─── SUPPLIED RECORDS ───

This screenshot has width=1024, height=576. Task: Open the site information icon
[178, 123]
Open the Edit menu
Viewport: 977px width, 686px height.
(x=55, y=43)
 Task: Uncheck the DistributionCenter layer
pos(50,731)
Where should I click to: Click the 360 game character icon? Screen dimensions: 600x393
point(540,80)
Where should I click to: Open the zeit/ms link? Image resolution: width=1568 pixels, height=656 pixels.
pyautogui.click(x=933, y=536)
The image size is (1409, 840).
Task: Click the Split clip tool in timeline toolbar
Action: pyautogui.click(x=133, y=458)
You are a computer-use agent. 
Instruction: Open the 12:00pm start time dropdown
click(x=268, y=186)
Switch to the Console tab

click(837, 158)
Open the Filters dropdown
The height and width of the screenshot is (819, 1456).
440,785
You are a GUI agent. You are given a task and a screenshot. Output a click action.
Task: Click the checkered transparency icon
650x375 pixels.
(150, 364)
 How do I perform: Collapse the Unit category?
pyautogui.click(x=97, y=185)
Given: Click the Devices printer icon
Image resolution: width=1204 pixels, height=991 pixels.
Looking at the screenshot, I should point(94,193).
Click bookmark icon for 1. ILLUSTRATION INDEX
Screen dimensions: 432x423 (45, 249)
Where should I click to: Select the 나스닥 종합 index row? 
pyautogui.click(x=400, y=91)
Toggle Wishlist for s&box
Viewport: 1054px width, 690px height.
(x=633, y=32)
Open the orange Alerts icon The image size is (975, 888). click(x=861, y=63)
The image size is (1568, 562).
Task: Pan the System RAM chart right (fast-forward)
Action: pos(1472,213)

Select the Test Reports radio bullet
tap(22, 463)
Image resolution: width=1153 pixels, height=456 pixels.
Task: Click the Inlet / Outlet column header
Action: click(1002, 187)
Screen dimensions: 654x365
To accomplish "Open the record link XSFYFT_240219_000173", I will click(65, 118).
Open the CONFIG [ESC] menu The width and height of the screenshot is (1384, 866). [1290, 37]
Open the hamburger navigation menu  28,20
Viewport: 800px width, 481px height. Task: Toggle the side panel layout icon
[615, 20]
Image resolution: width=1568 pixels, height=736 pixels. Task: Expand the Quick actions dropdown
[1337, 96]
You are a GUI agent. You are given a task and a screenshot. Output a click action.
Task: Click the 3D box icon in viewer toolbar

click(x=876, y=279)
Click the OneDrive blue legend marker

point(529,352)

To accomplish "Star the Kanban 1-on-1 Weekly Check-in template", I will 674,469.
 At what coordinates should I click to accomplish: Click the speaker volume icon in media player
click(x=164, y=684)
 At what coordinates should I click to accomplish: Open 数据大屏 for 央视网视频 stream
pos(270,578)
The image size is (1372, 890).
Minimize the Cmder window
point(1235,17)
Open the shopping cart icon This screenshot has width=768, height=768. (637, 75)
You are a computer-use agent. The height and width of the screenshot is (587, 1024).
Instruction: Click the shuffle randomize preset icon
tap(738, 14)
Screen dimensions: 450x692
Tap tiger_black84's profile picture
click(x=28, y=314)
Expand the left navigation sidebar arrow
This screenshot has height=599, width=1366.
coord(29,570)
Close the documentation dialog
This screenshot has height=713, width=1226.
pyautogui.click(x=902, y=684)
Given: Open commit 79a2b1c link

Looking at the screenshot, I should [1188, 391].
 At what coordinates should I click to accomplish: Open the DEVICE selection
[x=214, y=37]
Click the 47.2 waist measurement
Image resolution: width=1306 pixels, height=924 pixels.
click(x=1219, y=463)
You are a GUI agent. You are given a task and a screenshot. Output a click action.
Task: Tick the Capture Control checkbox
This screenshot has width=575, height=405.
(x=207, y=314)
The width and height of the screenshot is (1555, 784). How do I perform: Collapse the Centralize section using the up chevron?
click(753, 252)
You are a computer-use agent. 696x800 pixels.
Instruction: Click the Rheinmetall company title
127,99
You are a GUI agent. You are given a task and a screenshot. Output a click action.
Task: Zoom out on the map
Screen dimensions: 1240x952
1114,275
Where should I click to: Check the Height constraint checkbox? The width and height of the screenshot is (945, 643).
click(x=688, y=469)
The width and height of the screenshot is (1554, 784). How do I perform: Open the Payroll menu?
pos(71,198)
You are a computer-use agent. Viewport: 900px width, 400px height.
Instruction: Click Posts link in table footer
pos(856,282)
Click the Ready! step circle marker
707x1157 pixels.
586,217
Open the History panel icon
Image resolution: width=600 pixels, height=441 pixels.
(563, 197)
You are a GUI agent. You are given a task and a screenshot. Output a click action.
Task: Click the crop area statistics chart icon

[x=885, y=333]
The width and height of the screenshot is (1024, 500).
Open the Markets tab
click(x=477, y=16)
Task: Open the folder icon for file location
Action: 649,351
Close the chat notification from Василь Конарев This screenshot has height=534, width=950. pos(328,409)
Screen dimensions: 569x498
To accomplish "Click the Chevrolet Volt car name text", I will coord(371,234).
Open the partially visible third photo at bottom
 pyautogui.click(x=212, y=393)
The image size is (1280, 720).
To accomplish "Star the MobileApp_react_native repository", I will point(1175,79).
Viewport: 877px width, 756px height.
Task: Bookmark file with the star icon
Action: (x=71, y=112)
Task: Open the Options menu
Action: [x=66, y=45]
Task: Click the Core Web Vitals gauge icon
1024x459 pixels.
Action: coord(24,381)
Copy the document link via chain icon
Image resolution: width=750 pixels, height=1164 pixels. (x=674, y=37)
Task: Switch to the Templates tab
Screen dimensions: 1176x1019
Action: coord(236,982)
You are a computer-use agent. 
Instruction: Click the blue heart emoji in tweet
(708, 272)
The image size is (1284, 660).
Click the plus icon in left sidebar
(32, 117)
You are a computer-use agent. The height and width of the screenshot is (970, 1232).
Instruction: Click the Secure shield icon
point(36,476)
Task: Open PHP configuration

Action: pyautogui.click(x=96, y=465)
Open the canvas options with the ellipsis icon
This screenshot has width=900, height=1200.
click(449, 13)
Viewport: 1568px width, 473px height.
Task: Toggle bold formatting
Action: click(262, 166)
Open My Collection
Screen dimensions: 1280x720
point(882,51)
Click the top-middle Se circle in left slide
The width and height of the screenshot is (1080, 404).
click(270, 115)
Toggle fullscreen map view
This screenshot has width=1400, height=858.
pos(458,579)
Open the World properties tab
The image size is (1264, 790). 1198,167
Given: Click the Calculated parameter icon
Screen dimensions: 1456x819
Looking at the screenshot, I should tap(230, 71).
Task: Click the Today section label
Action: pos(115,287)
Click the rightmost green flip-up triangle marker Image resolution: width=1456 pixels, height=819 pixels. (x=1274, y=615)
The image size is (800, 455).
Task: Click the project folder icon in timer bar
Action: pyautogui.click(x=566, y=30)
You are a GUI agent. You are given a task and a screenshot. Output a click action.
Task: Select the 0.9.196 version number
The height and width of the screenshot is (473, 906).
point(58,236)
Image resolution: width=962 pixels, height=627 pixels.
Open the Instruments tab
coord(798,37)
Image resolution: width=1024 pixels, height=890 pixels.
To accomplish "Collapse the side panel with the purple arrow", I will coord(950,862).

───

▸ **EXERCISE DIRECTIONS**
Could you render the rows from the line with "Select the Test Reports radio bullet" up to and including the line with "Open the shopping" as a numbered list, leaving out any blank lines?

▸ **RESULT**
1. Select the Test Reports radio bullet
2. tap(22, 463)
3. Image resolution: width=1153 pixels, height=456 pixels.
4. Task: Click the Inlet / Outlet column header
5. Action: click(1002, 187)
6. Screen dimensions: 654x365
7. To accomplish "Open the record link XSFYFT_240219_000173", I will click(65, 118).
8. Open the CONFIG [ESC] menu The width and height of the screenshot is (1384, 866). [1290, 37]
9. Open the hamburger navigation menu  28,20
10. Viewport: 800px width, 481px height. Task: Toggle the side panel layout icon
11. [615, 20]
12. Image resolution: width=1568 pixels, height=736 pixels. Task: Expand the Quick actions dropdown
13. [1337, 96]
14. You are a GUI agent. You are given a task and a screenshot. Output a click action.
15. Task: Click the 3D box icon in viewer toolbar
16. click(x=876, y=279)
17. Click the OneDrive blue legend marker
18. point(529,352)
19. To accomplish "Star the Kanban 1-on-1 Weekly Check-in template", I will 674,469.
20.  At what coordinates should I click to accomplish: Click the speaker volume icon in media player
21. click(x=164, y=684)
22.  At what coordinates should I click to accomplish: Open 数据大屏 for 央视网视频 stream
23. pos(270,578)
24. The image size is (1372, 890).
25. Minimize the Cmder window
26. point(1235,17)
27. Open the shopping cart icon This screenshot has width=768, height=768. (637, 75)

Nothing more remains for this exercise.